*Provided material:*

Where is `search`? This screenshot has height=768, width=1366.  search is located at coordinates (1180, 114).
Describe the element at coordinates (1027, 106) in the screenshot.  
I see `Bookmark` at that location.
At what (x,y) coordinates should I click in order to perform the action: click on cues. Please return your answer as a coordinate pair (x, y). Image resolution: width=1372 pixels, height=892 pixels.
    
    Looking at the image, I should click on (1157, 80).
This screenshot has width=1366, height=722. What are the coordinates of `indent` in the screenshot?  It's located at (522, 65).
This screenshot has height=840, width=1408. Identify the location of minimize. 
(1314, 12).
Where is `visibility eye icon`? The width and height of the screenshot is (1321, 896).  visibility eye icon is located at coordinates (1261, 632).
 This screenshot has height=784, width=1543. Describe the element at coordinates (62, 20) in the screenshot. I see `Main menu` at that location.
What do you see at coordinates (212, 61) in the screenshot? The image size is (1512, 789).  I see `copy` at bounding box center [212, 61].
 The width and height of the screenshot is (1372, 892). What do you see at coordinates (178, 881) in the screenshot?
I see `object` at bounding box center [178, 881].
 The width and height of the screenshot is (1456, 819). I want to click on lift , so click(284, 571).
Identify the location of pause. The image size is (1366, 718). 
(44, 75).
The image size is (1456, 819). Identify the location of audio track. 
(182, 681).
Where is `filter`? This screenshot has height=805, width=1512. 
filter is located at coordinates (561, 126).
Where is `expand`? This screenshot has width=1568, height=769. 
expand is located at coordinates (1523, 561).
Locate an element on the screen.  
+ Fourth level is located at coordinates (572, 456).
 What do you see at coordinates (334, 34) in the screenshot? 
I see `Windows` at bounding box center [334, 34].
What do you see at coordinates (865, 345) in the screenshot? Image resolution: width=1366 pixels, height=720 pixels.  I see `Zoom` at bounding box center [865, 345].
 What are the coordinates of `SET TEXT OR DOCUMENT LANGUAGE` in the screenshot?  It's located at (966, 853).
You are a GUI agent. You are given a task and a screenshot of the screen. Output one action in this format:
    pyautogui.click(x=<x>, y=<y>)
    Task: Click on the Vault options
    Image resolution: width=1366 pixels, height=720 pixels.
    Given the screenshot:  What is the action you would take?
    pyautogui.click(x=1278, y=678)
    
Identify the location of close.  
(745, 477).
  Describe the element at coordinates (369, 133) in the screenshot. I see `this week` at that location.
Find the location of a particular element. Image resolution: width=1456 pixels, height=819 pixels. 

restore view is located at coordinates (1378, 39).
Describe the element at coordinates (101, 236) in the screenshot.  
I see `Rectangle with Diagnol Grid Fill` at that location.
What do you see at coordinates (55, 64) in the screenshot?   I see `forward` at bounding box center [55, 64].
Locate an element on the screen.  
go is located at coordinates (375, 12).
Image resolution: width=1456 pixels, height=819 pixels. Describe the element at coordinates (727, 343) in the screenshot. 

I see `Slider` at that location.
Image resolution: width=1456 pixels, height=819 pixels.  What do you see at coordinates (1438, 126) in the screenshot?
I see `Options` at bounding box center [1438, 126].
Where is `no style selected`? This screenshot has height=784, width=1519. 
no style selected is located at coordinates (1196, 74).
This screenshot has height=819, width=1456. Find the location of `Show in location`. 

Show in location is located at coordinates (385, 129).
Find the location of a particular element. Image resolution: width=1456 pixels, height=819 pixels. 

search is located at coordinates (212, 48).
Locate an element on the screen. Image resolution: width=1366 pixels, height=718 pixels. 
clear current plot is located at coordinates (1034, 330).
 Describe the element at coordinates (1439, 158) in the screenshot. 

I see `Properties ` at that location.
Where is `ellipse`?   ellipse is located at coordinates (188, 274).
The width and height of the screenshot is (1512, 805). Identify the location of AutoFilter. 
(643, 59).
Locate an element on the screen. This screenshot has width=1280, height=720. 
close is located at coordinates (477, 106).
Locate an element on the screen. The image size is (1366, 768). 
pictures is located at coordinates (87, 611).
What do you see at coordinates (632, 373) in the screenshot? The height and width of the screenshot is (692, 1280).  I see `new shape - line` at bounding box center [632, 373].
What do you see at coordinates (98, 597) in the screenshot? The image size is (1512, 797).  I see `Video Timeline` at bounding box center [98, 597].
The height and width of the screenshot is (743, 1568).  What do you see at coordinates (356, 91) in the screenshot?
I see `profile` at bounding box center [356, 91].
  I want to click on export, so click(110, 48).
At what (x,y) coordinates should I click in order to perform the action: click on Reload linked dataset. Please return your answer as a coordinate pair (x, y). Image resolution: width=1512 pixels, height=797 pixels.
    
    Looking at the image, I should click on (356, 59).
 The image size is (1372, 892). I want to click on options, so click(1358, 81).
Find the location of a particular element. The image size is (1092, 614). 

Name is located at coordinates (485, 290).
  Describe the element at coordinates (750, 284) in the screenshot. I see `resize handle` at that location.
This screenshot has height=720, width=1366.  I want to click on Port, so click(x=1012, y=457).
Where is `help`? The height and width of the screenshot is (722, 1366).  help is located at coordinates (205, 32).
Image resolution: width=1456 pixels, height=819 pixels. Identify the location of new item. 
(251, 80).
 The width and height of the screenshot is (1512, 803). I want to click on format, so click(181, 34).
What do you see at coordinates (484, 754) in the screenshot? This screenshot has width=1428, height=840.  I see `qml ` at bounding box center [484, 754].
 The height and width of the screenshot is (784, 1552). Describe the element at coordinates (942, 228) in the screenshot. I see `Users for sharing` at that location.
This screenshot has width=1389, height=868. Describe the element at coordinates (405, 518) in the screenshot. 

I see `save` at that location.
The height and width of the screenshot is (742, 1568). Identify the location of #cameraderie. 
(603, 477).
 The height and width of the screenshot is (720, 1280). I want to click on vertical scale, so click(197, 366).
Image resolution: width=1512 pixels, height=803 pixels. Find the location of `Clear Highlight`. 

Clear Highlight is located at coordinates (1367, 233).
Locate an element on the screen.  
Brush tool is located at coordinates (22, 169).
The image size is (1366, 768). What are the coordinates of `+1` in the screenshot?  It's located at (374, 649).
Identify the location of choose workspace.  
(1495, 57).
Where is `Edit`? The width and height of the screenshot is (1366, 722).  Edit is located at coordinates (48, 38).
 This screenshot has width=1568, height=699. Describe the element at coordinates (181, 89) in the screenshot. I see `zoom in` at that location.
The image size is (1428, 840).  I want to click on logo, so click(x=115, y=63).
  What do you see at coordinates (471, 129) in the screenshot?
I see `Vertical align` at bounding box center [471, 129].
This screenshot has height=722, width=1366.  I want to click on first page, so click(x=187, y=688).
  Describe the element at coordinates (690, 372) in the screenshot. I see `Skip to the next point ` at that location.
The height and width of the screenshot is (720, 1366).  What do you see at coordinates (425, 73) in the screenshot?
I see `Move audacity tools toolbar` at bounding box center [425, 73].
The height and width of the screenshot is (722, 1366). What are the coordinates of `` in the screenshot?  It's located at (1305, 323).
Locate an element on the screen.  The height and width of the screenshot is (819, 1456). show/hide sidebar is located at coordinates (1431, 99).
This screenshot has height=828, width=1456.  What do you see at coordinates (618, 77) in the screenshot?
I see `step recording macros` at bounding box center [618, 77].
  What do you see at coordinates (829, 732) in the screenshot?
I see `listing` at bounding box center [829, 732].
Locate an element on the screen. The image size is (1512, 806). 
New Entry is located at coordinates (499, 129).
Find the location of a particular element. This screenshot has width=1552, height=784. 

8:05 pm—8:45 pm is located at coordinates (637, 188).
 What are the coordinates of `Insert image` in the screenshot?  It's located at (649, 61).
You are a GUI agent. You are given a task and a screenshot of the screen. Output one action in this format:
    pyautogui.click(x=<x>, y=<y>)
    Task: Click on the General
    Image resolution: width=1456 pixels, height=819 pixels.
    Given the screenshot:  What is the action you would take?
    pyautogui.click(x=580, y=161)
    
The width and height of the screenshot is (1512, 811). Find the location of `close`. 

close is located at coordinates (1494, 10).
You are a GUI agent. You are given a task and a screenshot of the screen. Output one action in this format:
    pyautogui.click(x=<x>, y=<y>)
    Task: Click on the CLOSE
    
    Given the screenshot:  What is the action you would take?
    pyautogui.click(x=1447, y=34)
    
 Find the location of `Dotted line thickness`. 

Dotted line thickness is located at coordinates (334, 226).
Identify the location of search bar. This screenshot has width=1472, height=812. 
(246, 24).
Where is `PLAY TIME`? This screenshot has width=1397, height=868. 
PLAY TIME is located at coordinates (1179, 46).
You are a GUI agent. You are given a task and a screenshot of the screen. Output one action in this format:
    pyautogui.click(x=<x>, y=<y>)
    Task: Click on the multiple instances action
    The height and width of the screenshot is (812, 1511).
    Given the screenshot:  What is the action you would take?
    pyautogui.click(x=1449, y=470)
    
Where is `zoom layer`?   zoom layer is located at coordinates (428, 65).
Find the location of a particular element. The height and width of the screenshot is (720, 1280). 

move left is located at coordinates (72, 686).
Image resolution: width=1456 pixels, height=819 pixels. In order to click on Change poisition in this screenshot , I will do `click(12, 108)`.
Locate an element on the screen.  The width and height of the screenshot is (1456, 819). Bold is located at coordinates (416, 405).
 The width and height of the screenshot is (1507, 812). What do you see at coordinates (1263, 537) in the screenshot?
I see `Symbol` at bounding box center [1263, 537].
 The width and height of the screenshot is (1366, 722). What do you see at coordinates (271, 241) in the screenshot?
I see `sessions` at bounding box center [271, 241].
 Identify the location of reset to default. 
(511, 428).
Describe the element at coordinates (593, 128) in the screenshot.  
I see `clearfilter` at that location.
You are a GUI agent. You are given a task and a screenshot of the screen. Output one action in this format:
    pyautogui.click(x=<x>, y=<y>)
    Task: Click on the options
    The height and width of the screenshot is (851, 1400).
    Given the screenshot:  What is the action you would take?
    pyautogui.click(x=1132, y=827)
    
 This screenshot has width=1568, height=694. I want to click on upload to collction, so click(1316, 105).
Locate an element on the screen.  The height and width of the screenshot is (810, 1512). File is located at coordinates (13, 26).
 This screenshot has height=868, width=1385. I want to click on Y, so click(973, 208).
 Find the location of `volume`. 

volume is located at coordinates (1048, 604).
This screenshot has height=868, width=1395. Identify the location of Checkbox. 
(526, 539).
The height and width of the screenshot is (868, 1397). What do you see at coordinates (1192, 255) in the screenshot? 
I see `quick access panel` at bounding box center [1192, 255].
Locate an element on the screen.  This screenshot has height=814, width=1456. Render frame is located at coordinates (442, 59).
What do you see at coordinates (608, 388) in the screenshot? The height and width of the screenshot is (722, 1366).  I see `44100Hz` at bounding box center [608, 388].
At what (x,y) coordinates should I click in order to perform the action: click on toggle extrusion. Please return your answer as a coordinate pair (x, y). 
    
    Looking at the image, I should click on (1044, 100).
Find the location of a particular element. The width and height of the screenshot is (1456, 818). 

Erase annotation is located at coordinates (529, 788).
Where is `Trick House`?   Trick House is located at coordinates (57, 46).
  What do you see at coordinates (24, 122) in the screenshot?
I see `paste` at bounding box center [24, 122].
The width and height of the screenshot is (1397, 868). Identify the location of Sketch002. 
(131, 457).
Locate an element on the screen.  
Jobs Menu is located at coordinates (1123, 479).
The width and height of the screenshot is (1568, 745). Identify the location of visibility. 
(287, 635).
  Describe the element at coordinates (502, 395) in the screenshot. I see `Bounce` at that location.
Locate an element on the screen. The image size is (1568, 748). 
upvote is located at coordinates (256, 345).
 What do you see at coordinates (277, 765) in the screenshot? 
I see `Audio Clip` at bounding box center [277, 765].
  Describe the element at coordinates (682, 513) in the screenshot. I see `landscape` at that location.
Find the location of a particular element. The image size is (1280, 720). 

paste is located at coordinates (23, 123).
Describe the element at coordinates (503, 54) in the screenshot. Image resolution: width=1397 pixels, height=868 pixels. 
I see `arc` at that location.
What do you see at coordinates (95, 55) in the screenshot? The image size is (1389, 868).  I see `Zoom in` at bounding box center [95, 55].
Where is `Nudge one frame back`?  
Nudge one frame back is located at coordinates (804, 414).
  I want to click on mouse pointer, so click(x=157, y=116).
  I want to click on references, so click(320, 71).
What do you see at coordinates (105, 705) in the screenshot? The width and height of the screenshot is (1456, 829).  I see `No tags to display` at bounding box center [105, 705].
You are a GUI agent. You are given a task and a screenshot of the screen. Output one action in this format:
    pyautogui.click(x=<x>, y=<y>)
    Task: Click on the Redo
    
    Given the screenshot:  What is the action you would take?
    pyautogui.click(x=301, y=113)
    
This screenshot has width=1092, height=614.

*Work instructions:* Please copy out the records above without any change, beginning at the line that contains "What do you see at coordinates (212, 61)" and stopping after the line that contains "coordinates (572, 456).".

*Exercise output:*
What do you see at coordinates (212, 61) in the screenshot? The image size is (1512, 789).  I see `copy` at bounding box center [212, 61].
 The width and height of the screenshot is (1372, 892). What do you see at coordinates (178, 881) in the screenshot?
I see `object` at bounding box center [178, 881].
 The width and height of the screenshot is (1456, 819). I want to click on lift , so click(284, 571).
Identify the location of pause. The image size is (1366, 718). 
(44, 75).
The image size is (1456, 819). Identify the location of audio track. 
(182, 681).
Where is `filter`? This screenshot has height=805, width=1512. 
filter is located at coordinates (561, 126).
Where is `expand`? This screenshot has width=1568, height=769. 
expand is located at coordinates (1523, 561).
Locate an element on the screen.  
+ Fourth level is located at coordinates (572, 456).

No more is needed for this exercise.